Jenny, insulin used now is for later. What's happening to you now is from insulin you used previously. Correct. So this is in a number of different episodes. I talked about it in 506, listening to the doctor. It's in a bumping and nudging episode. It's in an episode of The Pro Tip series called The perfect Bolus. But in general, it just struck me one day, while I've been talking to people for so long that a lot of people look at their graph, where they look at their finger stick, and they try to assess this thing that's happening to me right now, and they only see the other things happening right now. Like, didn't mean, like, it's almost like, if someone tapped you on the shoulder, you wouldn't think to go back three hours to see who you let into the house. Like, right? You know what I mean? Like, just, you're like, Oh, who's here? What's happening, right? So there

Jennifer Smith, CDE 2:24
are lots of different points in your day where if you start to use your data and evaluate your data, you'll be able to see this spelled out pretty easily. I see it a lot again, in Bolus strategizing, where you haven't been Pre Bolus in great we've gotten to the idea of starting to Pre Bolus and then, well, I can't Pre Bolus because I'm going low within five minutes. So this brings in the perfect picture of it's not that Bolus, that Bolus did not drive your blood sugar low in five minutes. I promise. I'd bet a million dollars that I don't have that it was not this Bolus. Instead, I again looking at graphs and everything we talked about those trend lines and the arrows in CGM, if you're already dipping coming into a meal Bolus time, right? You have insulin pulling that blood sugar in that downward direction already, so the fact of getting low in five minutes after taking that Bolus, it was not the Bolus fault. Instead, we should look for a trend, and if this is always happening coming into a meal, then first we have to stop that trend down so you can adequately Pre Bolus and get some confidence around Pre Bolus saying because you're not going low anymore. Yeah,

Scott Benner 3:43
I'm gonna get back to insulin now, is for later in a second, but the amount of times that I've heard people say I can't Pre Bolus because I Pre Bolus yesterday, and like you said, it's five minutes I didn't have a time to eat, and my blood sugar dropped at the floor. But these are the same people who are telling me, like, insulin takes forever to work, and I don't know, like, it's never does what I want it to do. And so my point, I guess, is that you have to time shift in your head a little bit. And I guess the way the the sayings ended up being insulin now is for later. Was my way of saying that what's happening to you right now is not because of what you did with insulin just now and then to like, adjust it out further. I started finding that it was easier for people to think about like, Well, what I did in the past is impacting what's happening right now, correct? Yeah, there's 1000 different examples of this. If your blood sugar is getting high at, you know, midnight, it's probably from dinner. Could be, could be, might not be, I don't know, but you need to assess it that way first. Like, maybe, you know, maybe your doctor turns your basal down at 10pm and that's why you're getting high at at midnight that night.

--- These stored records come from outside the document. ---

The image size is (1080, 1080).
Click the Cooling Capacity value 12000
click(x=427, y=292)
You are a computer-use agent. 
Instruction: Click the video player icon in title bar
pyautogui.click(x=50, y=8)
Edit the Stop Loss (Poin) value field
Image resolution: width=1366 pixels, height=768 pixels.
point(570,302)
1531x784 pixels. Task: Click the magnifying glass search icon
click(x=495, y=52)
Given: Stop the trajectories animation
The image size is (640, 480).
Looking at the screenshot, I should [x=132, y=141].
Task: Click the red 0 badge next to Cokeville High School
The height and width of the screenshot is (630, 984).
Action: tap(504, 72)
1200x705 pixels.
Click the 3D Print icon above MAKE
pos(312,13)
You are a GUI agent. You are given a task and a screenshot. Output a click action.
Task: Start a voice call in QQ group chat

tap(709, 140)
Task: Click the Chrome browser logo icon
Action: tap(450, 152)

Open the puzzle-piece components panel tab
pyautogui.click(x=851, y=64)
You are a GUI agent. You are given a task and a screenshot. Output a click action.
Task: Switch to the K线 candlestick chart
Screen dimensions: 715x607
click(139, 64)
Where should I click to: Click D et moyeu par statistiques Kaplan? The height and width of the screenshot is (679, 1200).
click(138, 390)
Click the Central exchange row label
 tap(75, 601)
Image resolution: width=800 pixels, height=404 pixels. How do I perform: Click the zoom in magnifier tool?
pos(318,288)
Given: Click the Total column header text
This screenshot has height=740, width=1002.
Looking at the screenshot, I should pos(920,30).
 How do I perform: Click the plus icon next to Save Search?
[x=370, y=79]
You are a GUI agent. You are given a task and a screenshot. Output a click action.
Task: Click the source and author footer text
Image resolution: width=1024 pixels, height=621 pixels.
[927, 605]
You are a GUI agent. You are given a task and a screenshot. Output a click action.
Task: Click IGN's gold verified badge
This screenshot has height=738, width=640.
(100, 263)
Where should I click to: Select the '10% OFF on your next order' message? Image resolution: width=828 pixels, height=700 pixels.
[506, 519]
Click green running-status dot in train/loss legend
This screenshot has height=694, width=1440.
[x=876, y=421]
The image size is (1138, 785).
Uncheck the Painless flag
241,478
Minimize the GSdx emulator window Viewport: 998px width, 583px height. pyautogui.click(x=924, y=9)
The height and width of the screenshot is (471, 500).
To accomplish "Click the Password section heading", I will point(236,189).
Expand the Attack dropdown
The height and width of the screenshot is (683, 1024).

But that's still the same idea. It is. Yes, the thing that happened at 10 is what's impacting you at midnight. So. Once you understand that you have a good, like, feel for it, then you can start understanding greater that what I'm doing right now is for later, and so I can make decisions in the moment that will make 23456, hours from now, better. It's more stable. Yeah, yeah. You just gotta have to wrap your head around it's not like stepping on the brake of a car. It's not like I need to stop now I'll push on this pedal. And

Jennifer Smith, CDE 5:27
that's the whole idea around understanding insulin to begin with. Is that we have something that I really wish we could change the name the way that we think about it. We call it rapid insulin. It is not rapid. It may be more rapid than I lived with eons ago, which took a really long time to get moving, but it still is not instantaneous. And I think those two words people think of as being the same thing, and it takes movement for that insulin. And one of the first places I bring in the concept of that insulin, you know now is for something you're going to impact later, is in the basal testing time period where we're really looking at segments of the day without any Bolus or anything in them, and we can say, Okay, well, blood sugar rising, like you said, at midnight. We don't change the basal rate at midnight, right? It's a backed up, because that's going to take at least an hour or two of circulating change in a basal amount to impact by midnight to stop the rise or fall.

Scott Benner 6:31
But do you know how many people just heard you say that and thought, Wait, you don't I know? Yeah, yeah. Why not? Like I'm getting low at midnight. I'll change my setting at midnight. It's because insulin takes time to begin working. And Jenny's point is so good that, you know, when they came up with faster insulin and called it like rapid acting insulin, compared to what they were replacing, it was rapid. It was insanely rapid. They were like, Oh my God, look at it. It's like an hour. It's working, right? Yeah, it is one of those things that, like, you know, we name something because of, you know, what made sense in the moment. And now that's not people's expectation of rapid anymore, especially in this, I mean, in a, I hate to say I sound old, I think, but like in a social media, like, right now, yeah, rapid doesn't mean that. So anyway, insulin used now is for later. What's happening to you now is from insulin you used in the past, correct? Here's an example, just because you're 75 like, people are like, Why can't Pre Bolus my meal, I was 80 before I ate. And I always tell them, like the number, like, being 80 doesn't make the insulin magically work faster. Like, you know, I know you have a shorter distance to go to being low and being you know, concerned, but you can still with a stable 80 blood sugar that is not being impacted by anything that happened before, you can still Pre Bolus, just like you would Pre Bolus anything else, correct? Yeah, that's all Yes, all right, excellent. The music, if you or a loved one was just diagnosed with type one diabetes, and you're looking for some fresh perspective. The bold beginning series from the Juicebox Podcast is a terrific place to start. That series is with myself and Jenny Smith. Jenny is a CD CES, a registered dietitian and a type one for over 35 years, and in the bowl beginning series, Jenny and I are going to answer the questions that most people have after a type one diabetes diagnosis. The series begins at episode 698 in your podcast player, or you can go to Juicebox podcast.com and click on bold beginnings in the menu.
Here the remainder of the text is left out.